*** Extracted text
This ecological and developmental view is based on theories with empirical validation, and the perspective has been advanced as a valuable way in which to frame problems of childhood psychopathology and maladaptation. Moreover, it represents the true complexity of people in their contexts. It also serves as a foundation for the kind of interagency collaboration and integration that have been promoted as a holistic and cost-effective way to deliver comprehensive care to those with serious and persistent mental illnesses and their families.


3.3 Theories of Development


People and their behavior must be understood in a developmental context. When working with an individual, providers should have an awareness of the point where the person is at in his or her developmental trajectory and what influences are affecting that development. Understanding development is crucial for practitioners in that the life histories of patients demand developmental formulations to achieve a sense of understanding of the origins of the presenting symptoms and disturbing behaviors that bring the patients to psychiatric treatment.


There are many theories of human development, and new ones are emerging constantly, questioning and building on earlier discoveries. There are two classical approaches to the study of human development: the stage model and the longitudinal lines of development model. Each has distinct advantages and disadvantages. The more traditional approach is to examine each stage of development, reviewing how each capability or domain of functioning is unfolding chronologically. An alternative strategy used to teach development is to choose a particular aspect of human development and track it from birth until death. This is a helpful strategy for understanding the process of development and is useful for researchers who are searching for the antecedents of characteristics that occur during later developmental periods. Thinking about development as a series of stages, albeit a conceptually simplistic approach to the complex evolution of the human condition, nevertheless is a useful heuristic for clinicians. It also reflects how practice has unfolded traditionally, with practitioners focusing on specific areas of specialization and interest: pediatric, young adult, and older adult.
******
*** Information shown
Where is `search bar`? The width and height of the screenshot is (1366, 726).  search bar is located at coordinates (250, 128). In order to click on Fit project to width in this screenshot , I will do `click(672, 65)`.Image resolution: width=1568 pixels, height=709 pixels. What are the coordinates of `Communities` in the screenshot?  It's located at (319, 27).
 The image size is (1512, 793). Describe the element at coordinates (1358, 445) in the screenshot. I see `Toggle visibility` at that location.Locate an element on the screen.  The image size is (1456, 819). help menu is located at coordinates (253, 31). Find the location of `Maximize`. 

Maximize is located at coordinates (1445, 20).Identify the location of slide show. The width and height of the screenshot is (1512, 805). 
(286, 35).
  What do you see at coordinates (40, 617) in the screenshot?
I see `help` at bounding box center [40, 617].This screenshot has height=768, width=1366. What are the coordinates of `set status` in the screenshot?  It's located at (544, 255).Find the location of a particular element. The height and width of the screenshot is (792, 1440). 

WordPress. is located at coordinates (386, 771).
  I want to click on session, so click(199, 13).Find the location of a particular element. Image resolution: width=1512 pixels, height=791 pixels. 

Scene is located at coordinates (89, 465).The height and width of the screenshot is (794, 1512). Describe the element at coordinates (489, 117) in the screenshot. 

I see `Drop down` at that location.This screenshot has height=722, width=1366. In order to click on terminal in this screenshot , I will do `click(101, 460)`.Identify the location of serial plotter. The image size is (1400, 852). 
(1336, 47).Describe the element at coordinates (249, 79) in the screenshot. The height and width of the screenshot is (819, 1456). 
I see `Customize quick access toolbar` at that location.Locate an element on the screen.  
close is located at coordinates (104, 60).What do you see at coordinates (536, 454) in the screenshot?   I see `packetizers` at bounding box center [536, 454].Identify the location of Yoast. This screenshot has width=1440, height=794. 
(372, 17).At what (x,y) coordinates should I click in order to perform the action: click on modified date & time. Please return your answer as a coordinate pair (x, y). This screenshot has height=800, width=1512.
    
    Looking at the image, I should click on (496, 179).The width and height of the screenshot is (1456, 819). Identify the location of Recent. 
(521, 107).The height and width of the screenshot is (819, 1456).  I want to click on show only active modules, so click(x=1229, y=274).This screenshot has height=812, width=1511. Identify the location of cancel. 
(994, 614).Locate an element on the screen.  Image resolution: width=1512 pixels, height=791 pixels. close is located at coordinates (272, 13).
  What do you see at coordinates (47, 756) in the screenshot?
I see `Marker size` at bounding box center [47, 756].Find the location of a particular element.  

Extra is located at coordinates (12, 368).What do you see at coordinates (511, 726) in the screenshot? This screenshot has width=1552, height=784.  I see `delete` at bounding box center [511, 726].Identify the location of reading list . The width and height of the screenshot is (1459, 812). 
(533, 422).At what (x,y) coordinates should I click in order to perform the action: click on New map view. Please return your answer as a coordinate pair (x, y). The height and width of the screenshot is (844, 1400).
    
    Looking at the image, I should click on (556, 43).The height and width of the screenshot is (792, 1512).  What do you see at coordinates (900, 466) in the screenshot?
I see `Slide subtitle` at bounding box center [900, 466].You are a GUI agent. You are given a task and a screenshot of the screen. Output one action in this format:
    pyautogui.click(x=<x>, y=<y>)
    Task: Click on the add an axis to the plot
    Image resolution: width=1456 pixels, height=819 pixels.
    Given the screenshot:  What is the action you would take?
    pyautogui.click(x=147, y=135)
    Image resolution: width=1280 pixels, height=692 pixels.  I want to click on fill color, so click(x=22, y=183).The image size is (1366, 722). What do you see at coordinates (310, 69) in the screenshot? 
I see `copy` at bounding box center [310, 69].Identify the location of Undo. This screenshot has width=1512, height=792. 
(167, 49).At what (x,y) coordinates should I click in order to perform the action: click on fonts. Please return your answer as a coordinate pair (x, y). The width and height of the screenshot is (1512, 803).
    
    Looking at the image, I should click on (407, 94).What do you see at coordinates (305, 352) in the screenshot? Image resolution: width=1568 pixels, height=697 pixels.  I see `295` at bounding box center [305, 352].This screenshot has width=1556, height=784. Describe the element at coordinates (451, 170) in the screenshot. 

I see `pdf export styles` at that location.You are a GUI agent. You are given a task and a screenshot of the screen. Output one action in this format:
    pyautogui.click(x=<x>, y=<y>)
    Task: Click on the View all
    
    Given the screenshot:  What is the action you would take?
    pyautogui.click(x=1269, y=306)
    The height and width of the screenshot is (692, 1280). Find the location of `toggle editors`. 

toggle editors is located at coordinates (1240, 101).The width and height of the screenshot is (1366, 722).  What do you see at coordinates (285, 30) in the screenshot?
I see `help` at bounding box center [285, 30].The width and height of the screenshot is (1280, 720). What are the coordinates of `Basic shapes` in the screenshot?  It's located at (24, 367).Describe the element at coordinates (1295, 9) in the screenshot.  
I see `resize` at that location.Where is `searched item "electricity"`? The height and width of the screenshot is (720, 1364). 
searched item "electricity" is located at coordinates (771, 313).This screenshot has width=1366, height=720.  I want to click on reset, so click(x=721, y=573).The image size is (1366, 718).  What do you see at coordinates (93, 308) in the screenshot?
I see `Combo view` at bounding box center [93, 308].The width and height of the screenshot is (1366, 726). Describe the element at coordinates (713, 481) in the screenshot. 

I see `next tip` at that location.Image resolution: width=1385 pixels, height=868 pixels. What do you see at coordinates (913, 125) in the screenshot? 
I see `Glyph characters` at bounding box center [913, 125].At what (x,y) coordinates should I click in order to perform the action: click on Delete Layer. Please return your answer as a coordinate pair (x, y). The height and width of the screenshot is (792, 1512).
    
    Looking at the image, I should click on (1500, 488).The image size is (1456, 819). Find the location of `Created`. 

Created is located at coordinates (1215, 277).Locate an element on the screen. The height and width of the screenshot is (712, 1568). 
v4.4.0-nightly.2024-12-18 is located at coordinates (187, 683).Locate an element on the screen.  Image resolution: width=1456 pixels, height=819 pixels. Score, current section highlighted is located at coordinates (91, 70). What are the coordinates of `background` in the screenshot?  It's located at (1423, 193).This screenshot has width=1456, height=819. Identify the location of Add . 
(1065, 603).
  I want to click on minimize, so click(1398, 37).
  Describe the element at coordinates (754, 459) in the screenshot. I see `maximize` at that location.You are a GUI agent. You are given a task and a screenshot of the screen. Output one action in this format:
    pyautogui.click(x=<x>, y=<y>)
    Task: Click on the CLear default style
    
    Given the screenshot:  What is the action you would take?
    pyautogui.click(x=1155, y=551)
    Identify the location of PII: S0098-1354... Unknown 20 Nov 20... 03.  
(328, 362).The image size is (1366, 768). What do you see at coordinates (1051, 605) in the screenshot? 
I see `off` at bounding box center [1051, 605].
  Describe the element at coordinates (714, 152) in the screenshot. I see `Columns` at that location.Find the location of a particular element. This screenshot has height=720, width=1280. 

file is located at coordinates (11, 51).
******
# Tasks to carry out:
1: Copy the part of the development passage between "People and their" and "to psychiatric treatment.", inclusive.
2: In the development passage, what are the two classical approaches to studying human development?
Draw only on the development passage, not the listing.

# Results for each task:
1:
People and their behavior must be understood in a developmental context. When working with an individual, providers should have an awareness of the point where the person is at in his or her developmental trajectory and what influences are affecting that development. Understanding development is crucial for practitioners in that the life histories of patients demand developmental formulations to achieve a sense of understanding of the origins of the presenting symptoms and disturbing behaviors that bring the patients to psychiatric treatment.

2: The stage model and the longitudinal lines of development model.